Last July, Rump announced that it had surpassed $100 million in annual revenue before its third birthday in March. Gleeman declined to share updated revenue figures this week, noting only that the business has grown — led by the fastest-growing billing division.

Notably, the startup, which has raised $670 million in equity financing and $700 million in committed debt funding as of 2019, the executive said, still has “most of the majority.” [equity] Funds” is still “received” on the balance sheet.

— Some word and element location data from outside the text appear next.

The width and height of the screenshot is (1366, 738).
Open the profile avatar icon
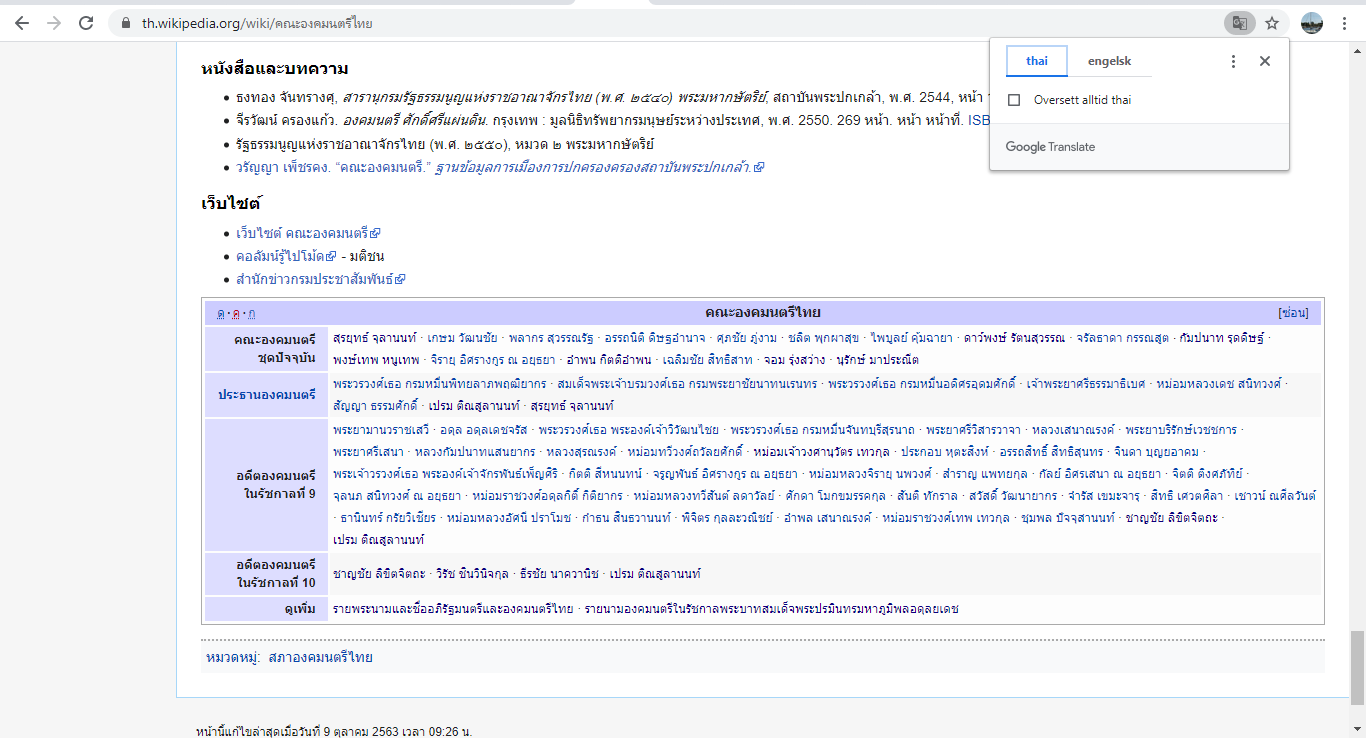(x=1312, y=22)
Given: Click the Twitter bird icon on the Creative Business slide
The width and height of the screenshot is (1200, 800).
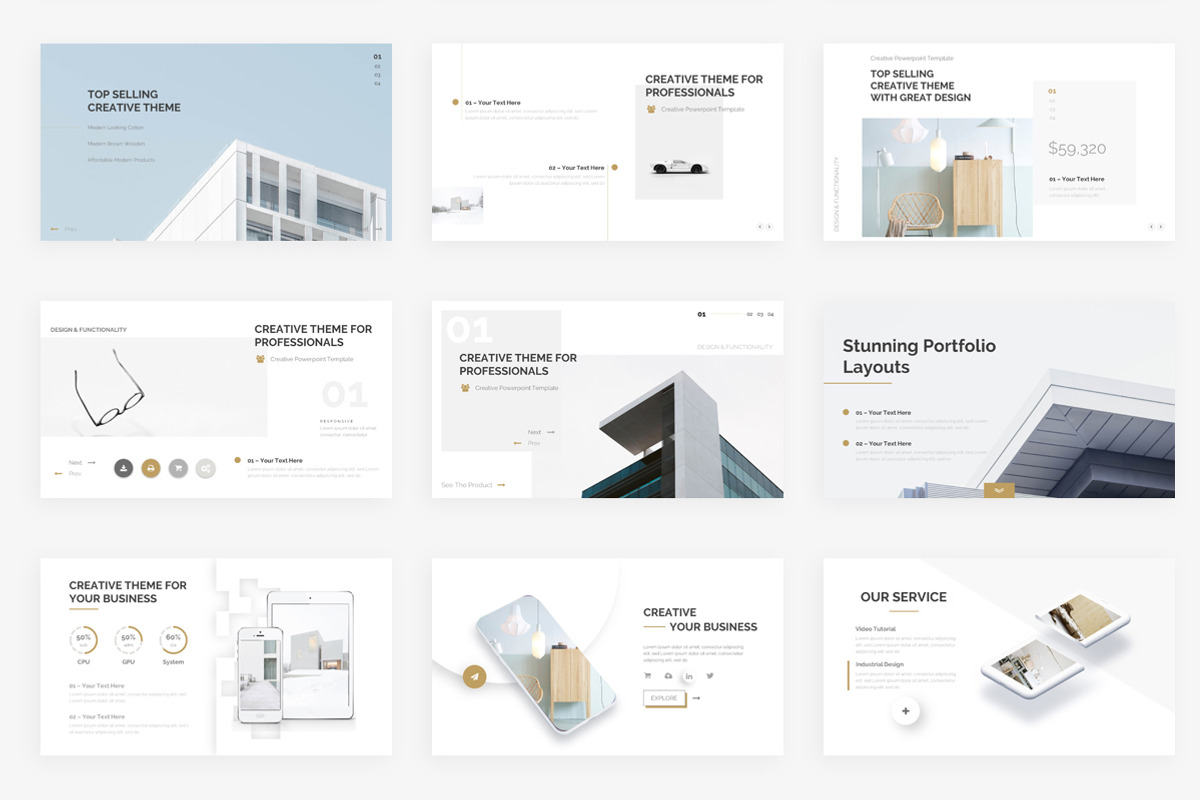Looking at the screenshot, I should (710, 677).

It has continued to lean on purpose and is currently operating with 464 employees and has yet to make any layoffs.

Ramp is focused on growth with the goal of being profitable, so it’s not yet profitable, Gleeman said.

“We’ve grown our contribution to profit and our bottom line much faster,” he told TechCrunch.

Over time, Ramp says it has helped its customers reduce costs by more than $400 million. It counts more than 15,000 businesses as customers, “hundreds of thousands of users” and is onboarding about 1,000 users a day.

Specifically, like some of its competitors in the space like Brax and Navan (formerly TripActions), Ramp says it’s increasingly working with larger companies. So while most of its customers are mid-market businesses, it’s attracting many late-stage private companies like Attentive and publicly traded ones like EventBrite. Other clients include Betterment, Waymo, Deel, Webflow, Barry’s Bootcamp, Caraway, TaskRabbit and Quora.

Gleiman says Rump supports a “wide variety” of businesses, including tequila brand 818, airlines, farms, manufacturers and steel mills. He believes the increase in business is due in part to the actions of his competitors. For example, Brakes announced last summer that it would stop working with small businesses and unfunded startups.

“We think our customers judge companies and their behavior and what they’ve done over the years, not just at one point in time,” Gleeman said. I think when other players in the market don’t serve companies or change their behavior quickly, companies often ask their peers who they recommend.

Ramp is not currently looking to raise additional capital, he added.